■ **Alıntı Metin**
- - -

Menfi tesbit ve istirdat davaları, takibi yapan icra dairesinin bulunduğu yer mahkemesinde açılabileceği gibi, davalının yerleşim yeri mahkemesinde de açılabilir. Davacı istirdat davasında yalnız paranın verilmesi lazımgelmediğini ispata mecburdur.” şeklinde düzenlemeye yer verilmiştir.
Menfi tespit davası, İcra İflas Kanunu’nun 72. maddesinde düzenlenmiştir. Bu maddeye göre, borçlu, icra takibinden önce veya takip sırasında borçlu bulunmadığını ispat için menfi tespit davası açabilir. Menfi tespit davasında amaç bir hukuki ilişkinin veya bir hakkın gerçekten mevcut olmadığının tespitine yöneliktir. Başka bir deyişle hukuki bir yarar bulunması koşuluyla sonuçta alacak-borç ilişkisi doğuracak bir durumun olmadığının tespiti amaçlanır. Dayanılan hukuki ilişkinin gerçekten mevcut olmadığı icra takibine maruz kalmadan önce ileri sürülebileceği gibi, icra takibinden sonra da ileri sürülebilir. Borçlunun icra takibinden önce veya sonra menfi tespit davası açabilmesi için borçlu olmadığının tespitinde hukuki yararının bulunması şarttır. Buna rağmen, borçlunun, alacaklının harekete geçmesini beklemeden borçlu olmadığının tespitinde korunmaya değer bir yararı bulunabilir. Bu tür bir yararının bulunması halinde borçlu, borçlu olmadığının tespiti için dava açabilir. Bunun dışında, icra takibi taraflar arasındaki maddi ilişkiyi tespit edecek nitelikte olmadığından, alacaklının takibe girişmesinden sonra, hatta takip kesinleştikten sonra da borçlunun, borçlu olmadığının tespitini mahkemeden istemesi mümkündür. (——
4721 sayılı Türk Medeni Kanununun (TMK) 6. maddesi uyarınca kural olarak, aksi kanunca belirlenmedikçe iki taraftan her biri iddiasını ispata mecburdur. Bu hüküm, kaynak ——– Kanunu’ndaki şekli gibi, “bir vakıadan kendi lehine haklar çıkaran taraf, o vakıayı ispat etmelidir” şeklinde anlaşılmalıdır.

- - -

■ **Gösterilen Veriler**
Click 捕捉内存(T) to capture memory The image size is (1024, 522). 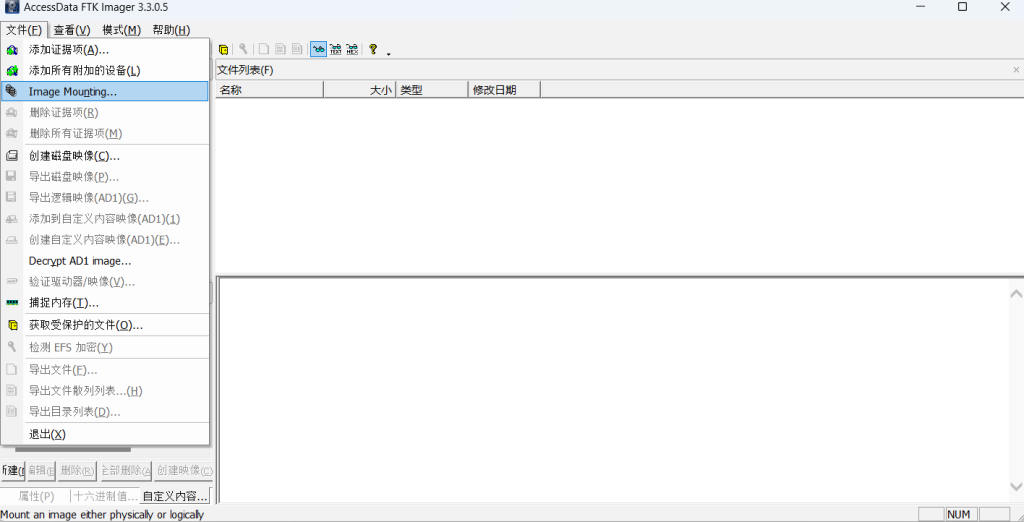[x=63, y=303]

- - -

■ **Yapılacaklar**
1. Menfi tespit davasıyla ilgili metne göre bu dava İcra İflas Kanunu'nun hangi maddesinde düzenlenmiştir?
2. Menfi tespit davasına ilişkin metni son cümlesinden sonra sürdürün.

■ **Görev Yanıtları**
1. İcra İflas Kanunu'nun 72. maddesinde düzenlenmiştir.

2.
——olarak, bir vakıadan kendi lehine haklar çıkaran/iddia eden taraf, o vakıayı ispat etmeye mecburdur (4721 s.TMK m.6). İspat yüküne ilişkin bu genel kural menfi tespit davaları için de geçerlidir. Yani, menfi tespit davalarında da, tarafların sıfatları değişik olmakla beraber, ispat yükü bakımından bir değişiklik olmayıp, bu genel kural uygulanır. Bu davalarda da bir vakıadan kendi lehine haklar çıkaran (iddia eden) taraf, o vakıayı ispat etmelidir. —–
———– senedinin düzenlenmesiyle, ———– ilişkisi yaratılmaktadır. Bu nedenle de karşı edimin elde edilip edilmediğinin önemi de bulunmamaktadır. Zira, çek, bağımsız borç ikrarını içermektedir. Bu nedenle bir illete bağlı olması gerekmez ve kural olarak ispat yükü senedin bedelsiz olduğunu iddia eden tarafa aittir.
—– bilirkişisinden alınan 13/07/2020 tarihli raporda özetle ; inceleme konusu alacaklısı —— meblağlı senette; senet miktarının evvelce ———- eklenmesiyle —- getirilmiş olduğu sonuç ve görüşlerine ulaşıldığı görülmüştür.
Aynı sebeple inceleme yapan—- sayılı raporunda özetle; ” İnceleme konusu senette yazıyla miktar belirtir bölümdeki “—- kendinden sonra gelen yazılara göre—— hizası bakımından farklılıklar gösterdiğinden, ayrıca ” yüz “———– olduğu, tüm bu bulgular birlikte değerlendirildiğinde söz konusu “—- yazısının bulundukları konumlara sonradan ilave edilmiş olduğu ” yönünde kanaat bildirildiği görülmüştür.
Yukarıda yapılan açıklamalar —— bilirkişi raporu ve sonrasında mahkememizce aldırılan — raporu nazara alındığında davacı hakkında başlatılan—- ödeme tarihli,—düzenleme tarihli, keşidecisi davalı —- lehtarı davalı ——– olan senedin—– edildiğinin anlaşılması karşısında —- edilen miktar bakımından davacının davalıya borçlu olmadığının tespitine karar verilerek mahkememizce bilirkişi raporları hükme esas hükme esas alınmış aşağıdaki şekilde hüküm kurulmuştur.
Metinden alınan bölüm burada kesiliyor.